YOUR INSTRUCTIONS — Extract from the material below, word for word, the lines starting at the line that contains "The height and width of the screenshot is (819, 1456)." and ending at the line that contains "(1538, 407)", with both of those lines included.

INFORMATION SHOWN —
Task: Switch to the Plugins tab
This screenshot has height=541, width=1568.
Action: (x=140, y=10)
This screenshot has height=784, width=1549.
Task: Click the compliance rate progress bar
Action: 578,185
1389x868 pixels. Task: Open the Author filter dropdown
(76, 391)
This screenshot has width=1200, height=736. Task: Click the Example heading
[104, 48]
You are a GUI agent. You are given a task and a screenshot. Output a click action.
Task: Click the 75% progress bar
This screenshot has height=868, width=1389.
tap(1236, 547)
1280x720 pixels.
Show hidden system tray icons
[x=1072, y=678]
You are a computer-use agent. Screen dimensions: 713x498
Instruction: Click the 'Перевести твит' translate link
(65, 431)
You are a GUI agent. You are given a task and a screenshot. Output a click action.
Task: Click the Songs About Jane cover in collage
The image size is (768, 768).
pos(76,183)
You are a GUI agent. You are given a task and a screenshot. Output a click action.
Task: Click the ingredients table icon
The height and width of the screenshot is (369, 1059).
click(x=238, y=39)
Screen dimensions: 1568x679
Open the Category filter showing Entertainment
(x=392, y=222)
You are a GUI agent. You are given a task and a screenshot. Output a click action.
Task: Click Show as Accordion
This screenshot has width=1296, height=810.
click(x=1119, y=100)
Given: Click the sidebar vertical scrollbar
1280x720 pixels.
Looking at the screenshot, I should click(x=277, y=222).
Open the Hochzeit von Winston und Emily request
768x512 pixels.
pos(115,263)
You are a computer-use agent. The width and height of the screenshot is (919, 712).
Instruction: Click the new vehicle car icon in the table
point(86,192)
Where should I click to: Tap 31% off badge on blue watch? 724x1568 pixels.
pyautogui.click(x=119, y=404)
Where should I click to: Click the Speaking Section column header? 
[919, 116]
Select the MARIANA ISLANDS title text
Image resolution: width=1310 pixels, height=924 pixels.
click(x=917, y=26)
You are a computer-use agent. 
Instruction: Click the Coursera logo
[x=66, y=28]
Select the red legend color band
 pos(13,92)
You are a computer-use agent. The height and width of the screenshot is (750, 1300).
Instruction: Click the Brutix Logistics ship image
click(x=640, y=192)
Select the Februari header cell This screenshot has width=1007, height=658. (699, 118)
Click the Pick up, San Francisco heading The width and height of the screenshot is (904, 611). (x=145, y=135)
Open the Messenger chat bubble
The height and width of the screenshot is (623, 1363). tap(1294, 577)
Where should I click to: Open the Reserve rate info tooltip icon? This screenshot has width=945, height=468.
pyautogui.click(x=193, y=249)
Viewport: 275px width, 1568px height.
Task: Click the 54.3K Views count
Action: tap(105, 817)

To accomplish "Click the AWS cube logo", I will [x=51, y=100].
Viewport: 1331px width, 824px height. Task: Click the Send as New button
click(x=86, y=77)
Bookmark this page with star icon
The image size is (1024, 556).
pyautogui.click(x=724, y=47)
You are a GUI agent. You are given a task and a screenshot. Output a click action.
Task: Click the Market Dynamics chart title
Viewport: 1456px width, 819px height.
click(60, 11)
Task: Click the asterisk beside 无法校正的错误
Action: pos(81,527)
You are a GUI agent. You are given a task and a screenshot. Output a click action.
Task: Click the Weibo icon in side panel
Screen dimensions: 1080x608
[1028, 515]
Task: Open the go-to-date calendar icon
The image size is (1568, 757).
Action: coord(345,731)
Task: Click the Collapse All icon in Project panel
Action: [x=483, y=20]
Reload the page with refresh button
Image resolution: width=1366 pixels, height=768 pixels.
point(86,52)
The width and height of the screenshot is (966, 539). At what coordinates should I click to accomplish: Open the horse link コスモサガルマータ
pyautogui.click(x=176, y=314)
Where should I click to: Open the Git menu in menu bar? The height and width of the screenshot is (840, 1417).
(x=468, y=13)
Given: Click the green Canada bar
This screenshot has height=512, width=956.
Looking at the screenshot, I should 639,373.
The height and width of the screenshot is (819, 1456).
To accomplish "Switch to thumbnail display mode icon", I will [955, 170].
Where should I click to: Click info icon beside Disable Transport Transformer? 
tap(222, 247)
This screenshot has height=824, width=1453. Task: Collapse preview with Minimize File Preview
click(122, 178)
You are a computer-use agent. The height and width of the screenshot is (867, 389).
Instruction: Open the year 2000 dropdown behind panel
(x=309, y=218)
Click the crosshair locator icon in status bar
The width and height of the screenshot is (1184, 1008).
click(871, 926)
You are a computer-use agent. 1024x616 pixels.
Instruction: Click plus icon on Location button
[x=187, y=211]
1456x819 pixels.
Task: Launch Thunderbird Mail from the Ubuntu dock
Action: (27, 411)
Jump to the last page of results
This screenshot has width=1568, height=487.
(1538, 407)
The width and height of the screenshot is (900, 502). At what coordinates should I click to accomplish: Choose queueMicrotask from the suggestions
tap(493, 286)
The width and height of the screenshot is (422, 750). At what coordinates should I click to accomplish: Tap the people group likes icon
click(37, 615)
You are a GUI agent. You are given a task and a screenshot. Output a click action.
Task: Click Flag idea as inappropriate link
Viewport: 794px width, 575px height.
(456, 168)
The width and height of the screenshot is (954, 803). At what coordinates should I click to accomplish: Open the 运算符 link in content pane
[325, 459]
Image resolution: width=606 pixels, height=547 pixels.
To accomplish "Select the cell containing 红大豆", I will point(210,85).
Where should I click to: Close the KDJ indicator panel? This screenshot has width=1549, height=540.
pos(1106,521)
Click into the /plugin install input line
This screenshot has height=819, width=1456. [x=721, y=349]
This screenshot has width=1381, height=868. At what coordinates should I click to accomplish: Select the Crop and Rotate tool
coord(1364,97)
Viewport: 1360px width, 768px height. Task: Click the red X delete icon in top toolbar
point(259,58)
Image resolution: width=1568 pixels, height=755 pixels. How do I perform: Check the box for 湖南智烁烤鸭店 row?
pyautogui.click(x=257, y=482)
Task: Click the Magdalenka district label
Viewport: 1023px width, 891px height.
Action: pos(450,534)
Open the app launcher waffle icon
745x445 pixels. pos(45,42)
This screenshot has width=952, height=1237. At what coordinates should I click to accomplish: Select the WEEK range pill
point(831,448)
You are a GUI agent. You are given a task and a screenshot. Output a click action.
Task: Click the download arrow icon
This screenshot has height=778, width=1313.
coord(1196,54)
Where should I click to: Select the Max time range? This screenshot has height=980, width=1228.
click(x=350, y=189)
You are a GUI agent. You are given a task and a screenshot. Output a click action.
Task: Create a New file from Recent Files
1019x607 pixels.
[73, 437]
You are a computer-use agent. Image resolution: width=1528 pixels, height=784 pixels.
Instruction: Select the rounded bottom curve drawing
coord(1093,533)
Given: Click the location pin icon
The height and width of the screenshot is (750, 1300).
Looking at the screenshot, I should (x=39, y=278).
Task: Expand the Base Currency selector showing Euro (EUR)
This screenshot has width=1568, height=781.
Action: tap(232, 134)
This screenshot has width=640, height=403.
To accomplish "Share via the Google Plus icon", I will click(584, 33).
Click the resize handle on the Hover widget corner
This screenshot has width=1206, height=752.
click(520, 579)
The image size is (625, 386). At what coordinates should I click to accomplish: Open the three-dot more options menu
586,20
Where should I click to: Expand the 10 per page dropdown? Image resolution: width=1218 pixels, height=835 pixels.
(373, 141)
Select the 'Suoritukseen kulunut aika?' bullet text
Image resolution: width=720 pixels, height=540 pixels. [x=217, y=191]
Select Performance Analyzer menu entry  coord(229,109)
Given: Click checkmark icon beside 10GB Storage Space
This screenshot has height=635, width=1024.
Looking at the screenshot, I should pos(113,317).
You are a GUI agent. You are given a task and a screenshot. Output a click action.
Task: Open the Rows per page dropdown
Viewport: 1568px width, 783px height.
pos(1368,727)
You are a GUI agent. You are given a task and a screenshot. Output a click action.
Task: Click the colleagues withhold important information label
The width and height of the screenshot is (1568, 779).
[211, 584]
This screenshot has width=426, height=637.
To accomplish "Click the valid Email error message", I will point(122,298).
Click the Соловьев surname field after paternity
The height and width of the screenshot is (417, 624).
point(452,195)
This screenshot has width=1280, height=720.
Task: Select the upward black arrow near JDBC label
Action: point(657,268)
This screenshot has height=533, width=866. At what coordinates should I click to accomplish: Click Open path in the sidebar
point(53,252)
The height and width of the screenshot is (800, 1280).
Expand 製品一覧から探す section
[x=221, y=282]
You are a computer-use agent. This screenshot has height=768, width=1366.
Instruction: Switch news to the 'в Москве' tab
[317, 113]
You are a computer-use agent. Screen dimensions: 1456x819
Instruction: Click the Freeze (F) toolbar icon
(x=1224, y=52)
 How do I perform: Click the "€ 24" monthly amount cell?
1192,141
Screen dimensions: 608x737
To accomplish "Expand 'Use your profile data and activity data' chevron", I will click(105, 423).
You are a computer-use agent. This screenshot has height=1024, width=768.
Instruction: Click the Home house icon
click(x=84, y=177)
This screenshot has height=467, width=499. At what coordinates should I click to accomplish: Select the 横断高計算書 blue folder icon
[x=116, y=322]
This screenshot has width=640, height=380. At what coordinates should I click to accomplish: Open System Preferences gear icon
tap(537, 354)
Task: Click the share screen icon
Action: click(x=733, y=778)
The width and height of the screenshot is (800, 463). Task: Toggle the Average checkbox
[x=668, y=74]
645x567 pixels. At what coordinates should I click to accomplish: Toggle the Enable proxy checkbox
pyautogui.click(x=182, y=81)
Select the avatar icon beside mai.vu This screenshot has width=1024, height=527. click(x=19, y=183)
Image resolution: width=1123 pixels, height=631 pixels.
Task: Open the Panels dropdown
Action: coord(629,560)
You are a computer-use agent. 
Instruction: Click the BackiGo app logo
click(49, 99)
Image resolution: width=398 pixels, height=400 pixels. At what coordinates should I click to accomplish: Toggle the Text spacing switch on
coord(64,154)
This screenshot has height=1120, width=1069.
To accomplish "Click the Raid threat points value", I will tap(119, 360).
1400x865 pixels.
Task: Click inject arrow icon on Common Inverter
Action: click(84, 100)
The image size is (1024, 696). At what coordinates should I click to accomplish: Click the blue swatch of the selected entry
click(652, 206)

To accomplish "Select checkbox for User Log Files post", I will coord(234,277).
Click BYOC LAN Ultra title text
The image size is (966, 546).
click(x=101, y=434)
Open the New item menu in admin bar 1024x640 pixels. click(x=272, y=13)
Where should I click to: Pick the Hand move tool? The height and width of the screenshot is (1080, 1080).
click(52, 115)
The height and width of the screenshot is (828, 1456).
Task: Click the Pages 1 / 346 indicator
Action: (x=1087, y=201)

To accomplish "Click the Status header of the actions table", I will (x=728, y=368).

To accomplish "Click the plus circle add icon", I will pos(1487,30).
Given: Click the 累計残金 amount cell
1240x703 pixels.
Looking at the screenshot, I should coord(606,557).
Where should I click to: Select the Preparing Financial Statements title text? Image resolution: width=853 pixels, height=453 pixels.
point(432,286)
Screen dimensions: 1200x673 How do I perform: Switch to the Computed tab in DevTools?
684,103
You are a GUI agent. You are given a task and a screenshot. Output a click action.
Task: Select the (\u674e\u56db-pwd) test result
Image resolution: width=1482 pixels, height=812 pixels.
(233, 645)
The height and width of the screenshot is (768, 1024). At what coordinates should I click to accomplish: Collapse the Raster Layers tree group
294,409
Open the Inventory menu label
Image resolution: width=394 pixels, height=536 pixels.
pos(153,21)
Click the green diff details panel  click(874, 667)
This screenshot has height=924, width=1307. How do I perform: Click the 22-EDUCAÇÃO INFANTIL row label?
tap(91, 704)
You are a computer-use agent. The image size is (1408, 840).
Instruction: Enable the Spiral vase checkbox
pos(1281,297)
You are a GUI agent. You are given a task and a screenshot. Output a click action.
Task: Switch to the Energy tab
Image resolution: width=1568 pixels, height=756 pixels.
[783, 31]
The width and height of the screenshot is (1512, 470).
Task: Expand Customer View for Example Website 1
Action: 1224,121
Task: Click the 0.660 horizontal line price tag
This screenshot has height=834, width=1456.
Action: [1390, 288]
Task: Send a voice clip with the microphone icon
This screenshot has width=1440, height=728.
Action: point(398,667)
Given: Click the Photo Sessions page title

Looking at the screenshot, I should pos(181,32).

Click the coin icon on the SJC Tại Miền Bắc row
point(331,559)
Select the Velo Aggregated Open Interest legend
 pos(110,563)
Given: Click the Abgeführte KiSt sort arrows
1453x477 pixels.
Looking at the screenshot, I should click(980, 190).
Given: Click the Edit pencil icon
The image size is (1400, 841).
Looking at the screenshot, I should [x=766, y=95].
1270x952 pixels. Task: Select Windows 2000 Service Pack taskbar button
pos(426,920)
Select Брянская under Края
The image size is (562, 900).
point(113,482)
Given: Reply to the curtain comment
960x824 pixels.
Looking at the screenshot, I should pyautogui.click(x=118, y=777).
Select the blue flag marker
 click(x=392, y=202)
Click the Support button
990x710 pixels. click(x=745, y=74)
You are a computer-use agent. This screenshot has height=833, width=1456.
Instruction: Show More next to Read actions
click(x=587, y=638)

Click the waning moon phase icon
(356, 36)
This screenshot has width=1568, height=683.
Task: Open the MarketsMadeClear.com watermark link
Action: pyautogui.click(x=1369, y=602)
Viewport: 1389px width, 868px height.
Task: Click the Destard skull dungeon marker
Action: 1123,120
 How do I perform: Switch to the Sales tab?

COMPLETE RESPONSE —
The height and width of the screenshot is (819, 1456).
To accomplish "Switch to thumbnail display mode icon", I will [955, 170].
Where should I click to: Click info icon beside Disable Transport Transformer? 
tap(222, 247)
This screenshot has height=824, width=1453. Task: Collapse preview with Minimize File Preview
click(122, 178)
You are a computer-use agent. The height and width of the screenshot is (867, 389).
Instruction: Open the year 2000 dropdown behind panel
(x=309, y=218)
Click the crosshair locator icon in status bar
The width and height of the screenshot is (1184, 1008).
click(871, 926)
You are a computer-use agent. 1024x616 pixels.
Instruction: Click plus icon on Location button
[x=187, y=211]
1456x819 pixels.
Task: Launch Thunderbird Mail from the Ubuntu dock
Action: (27, 411)
Jump to the last page of results
This screenshot has width=1568, height=487.
(1538, 407)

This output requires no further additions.